En la Nochevieja, postrera en el calendario gregoriano, se extingue el vetusto año difuminado en las fauces de la tiniebla crepuscular. Al alba germinará en lontananza el halo flamígero del sol naciente. Momento idóneo, profundo kairós, para meditar con gravedad sobre el atardecer de la vida. Estimula el memento mori la melancolía inherente de los gélidos días hibernales, donde supuran punzante dolor las llagas del corazón por los seres que nos dejaron. En su ausencia las paredes del hogar se revisten de tristeza. El rigor invernal nos congrega taciturnos en el brasero del recuerdo y el fuego pretérito se consume en suspiros de añoranza. Revivimos en la retina del alma el lacerante duelo por nuestros difuntos. Su brillo terrenal se eclipsó para siempre en el óbito letal, opacado por el luctuoso velo del tránsito. Su cálida reminiscencia disemina resonancias entrañables en los tímpanos de la memoria.

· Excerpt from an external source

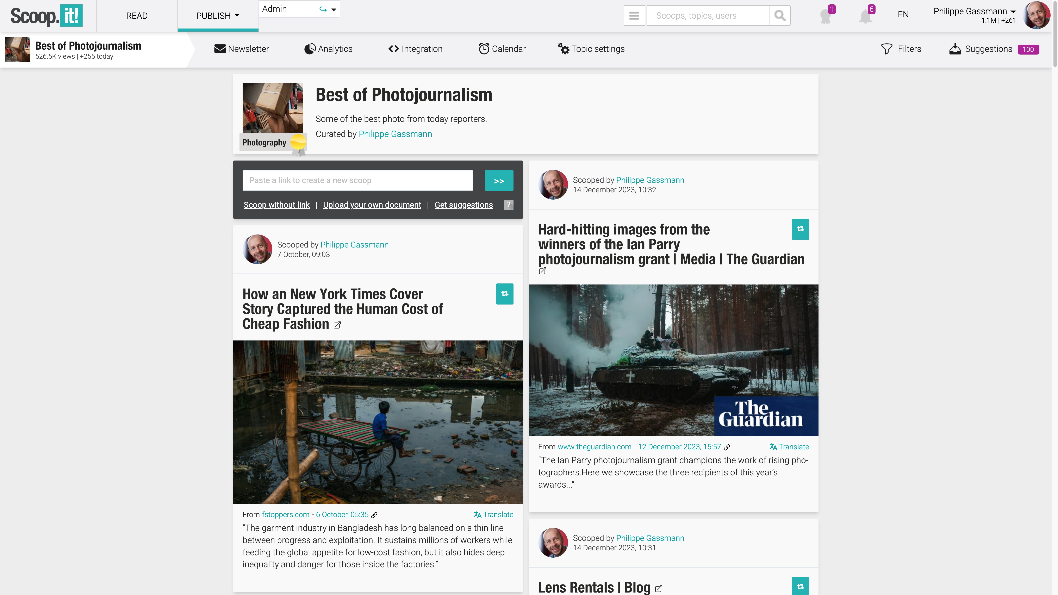Click the rescoop icon on New York Times story
This screenshot has height=595, width=1058.
504,294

Meditar en lo efímero de la vida debe despertarnos de súbito de la ensoñación frívola, del falaz letargo de la virgen necia para permanecer siempre en vela, con las lámparas encendidas y alcuzas rebosantes y andar con paso firme esta breve jornada sin errar. Vivamos siempre en estado de gracia. Jamás nos acostemos una sola noche en pecado mortal. Dormir en pecado es una trampa mortal pues siempre hay un riesgo de no despertar y amanecer en el infierno y condenarnos para siempre.
Si vivimos en gracia y con fervor la muerte lúgubre se torna lumínica. San Alberto Hurtado lo recrea así: “Para el cristiano, la muerte no es la derrota sino la victoria: el momento de ver a Dios; la muerte para hallarlo, la eternidad para poseerlo. La muerte para el cristiano no es el gran susto, sino la gran esperanza”.